DNA libraries were prepared for the Illumina HiSeq 2500 (Illumina, San Diego, CA, USA) platform using the Nextera DNA library preparation kit (Illumina) by following the manufacturer's recommendations. Index was introduced to allow multiplexed sequencing. Quality and quantity for each library were checked with the Fragment Analyzer (Advanced Analytical Technologies, Inc., Ames, IA). A 125-bp single-read run was performed, and a coverage of around 100× for each genome was obtained. Single-nucleotide polymorphism (SNP) identification was performed using an in-house sequence analysis pipeline, as previously described (56), and additional bioinformatic analyses were available at the C3BI analysis platform. Confirmation of SNPs in MAB_4384 of the resistant strains was done by PCR amplification and conventional Sanger sequencing.

DNA constructs.

PCR amplification was done using purified genomic DNA of M. abscessus, Phusion DNA polymerase (Finnzymes, Finland), and the primers listed in Table S1 in the supplemental material. The amplicons were digested with MscI and HindIII (ethA or MAB_4384), HindIII alone (mmpS5-mmpL5 cluster), or BamHI and HindIII (ethR or hadABC) and then ligated to linearized pMV261 (30), allowing the expression of each protein under the control of the constitutive hsp60 promoter. All constructs were verified by sequencing.
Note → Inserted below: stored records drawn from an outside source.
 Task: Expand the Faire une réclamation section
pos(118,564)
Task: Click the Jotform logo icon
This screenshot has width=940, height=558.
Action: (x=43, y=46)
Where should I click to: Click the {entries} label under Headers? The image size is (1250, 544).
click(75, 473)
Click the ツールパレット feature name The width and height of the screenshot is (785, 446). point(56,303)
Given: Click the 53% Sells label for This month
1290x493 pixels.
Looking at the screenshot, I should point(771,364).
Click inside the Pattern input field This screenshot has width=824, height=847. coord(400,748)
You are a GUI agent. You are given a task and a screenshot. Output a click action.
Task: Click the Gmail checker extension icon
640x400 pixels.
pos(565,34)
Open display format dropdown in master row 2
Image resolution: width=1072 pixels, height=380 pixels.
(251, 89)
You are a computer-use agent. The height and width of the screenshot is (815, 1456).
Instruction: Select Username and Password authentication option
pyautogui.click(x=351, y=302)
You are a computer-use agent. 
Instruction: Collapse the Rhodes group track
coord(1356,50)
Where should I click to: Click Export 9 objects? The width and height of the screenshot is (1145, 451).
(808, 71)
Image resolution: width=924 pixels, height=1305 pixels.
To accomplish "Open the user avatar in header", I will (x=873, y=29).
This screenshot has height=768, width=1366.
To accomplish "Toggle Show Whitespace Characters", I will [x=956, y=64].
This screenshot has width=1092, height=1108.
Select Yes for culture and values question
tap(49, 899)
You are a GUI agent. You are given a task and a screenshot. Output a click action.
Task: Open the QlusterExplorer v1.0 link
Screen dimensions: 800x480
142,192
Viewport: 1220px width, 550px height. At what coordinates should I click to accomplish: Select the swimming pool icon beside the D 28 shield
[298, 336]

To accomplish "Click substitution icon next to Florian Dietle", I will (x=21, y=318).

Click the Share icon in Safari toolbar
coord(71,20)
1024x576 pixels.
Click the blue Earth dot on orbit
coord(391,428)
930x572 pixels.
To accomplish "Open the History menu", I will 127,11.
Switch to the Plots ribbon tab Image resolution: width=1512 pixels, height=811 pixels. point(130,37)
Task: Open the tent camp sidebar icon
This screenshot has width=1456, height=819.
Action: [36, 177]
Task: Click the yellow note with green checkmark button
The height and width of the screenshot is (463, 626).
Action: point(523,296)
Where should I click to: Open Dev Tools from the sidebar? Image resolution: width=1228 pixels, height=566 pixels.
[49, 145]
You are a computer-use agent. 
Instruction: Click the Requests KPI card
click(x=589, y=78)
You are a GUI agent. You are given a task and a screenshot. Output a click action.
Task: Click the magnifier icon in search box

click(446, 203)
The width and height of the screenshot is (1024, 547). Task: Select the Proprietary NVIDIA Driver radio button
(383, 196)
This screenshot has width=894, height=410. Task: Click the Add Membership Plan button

RNA isolation, reverse transcription, and quantitative real-time PCR.

Log-phase Mueller-Hinton M. abscessus cultures were collected by centrifugation, and the bacterial pellets were resuspended in 800 μl of buffer RA1 from the NucleoSpin RNA kit (Macherey-Nagel, Germany), which was then transferred to a lysing matrix B tube (MP Biomedicals, USA), and lysed using a Mixer Mill MM301 (Retsch, Germany) at a frequency of 30 Hz for 1 min four times with intermittent cooling on ice. From this point on, the NucleoSpin RNA kit manufacturer's protocol was followed. Isolated RNA was checked for purity using spectrophotometry and by automated capillary electrophoresis using the Agilent Bioanalyzer (Agilent, USA). Using the above-mentioned protocol for RNA extraction, A₂₆₀/A₂₈₀ values exceeding 2, A₂₆₀/A₂₃₀ values exceeding 1.8, and RNA integrity number (RIN) values exceeding 7.5 were routinely obtained. Prior to reverse transcription, a genomic DNA wipeout was performed using amplification-grade DNase I (Invitrogen, USA). A total of 100 ng RNA was reverse transcribed into cDNA using SuperScript II reverse transcriptase (Invitrogen, USA). A dilution series of cDNA was tested to obtain optimal quantitative PCR data for each gene assayed, and it was determined that a 5-fold dilution of all cDNA samples resulted in threshold cycle (C_T) values within the efficient PCR range. PCR efficiency was determined for each primer set using a dilution series prepared from purified M. abscessus genomic DNA. Quantitative reverse transcription-PCR (qRT-PCR) was performed using the LightCycler 480 SYBR green I master and the manufacturer's recommendations, including standard cycling conditions. The IDT Scitools Primer Quest tool (https://eu.idtdna.com/Primerquest/Home/Index) was used to design primers for intercalating dye chemistry. The reference gene used for qRT-PCR relative quantitation was sigA, and the ΔΔC_T method was used to calculate fold differences in expression between strains.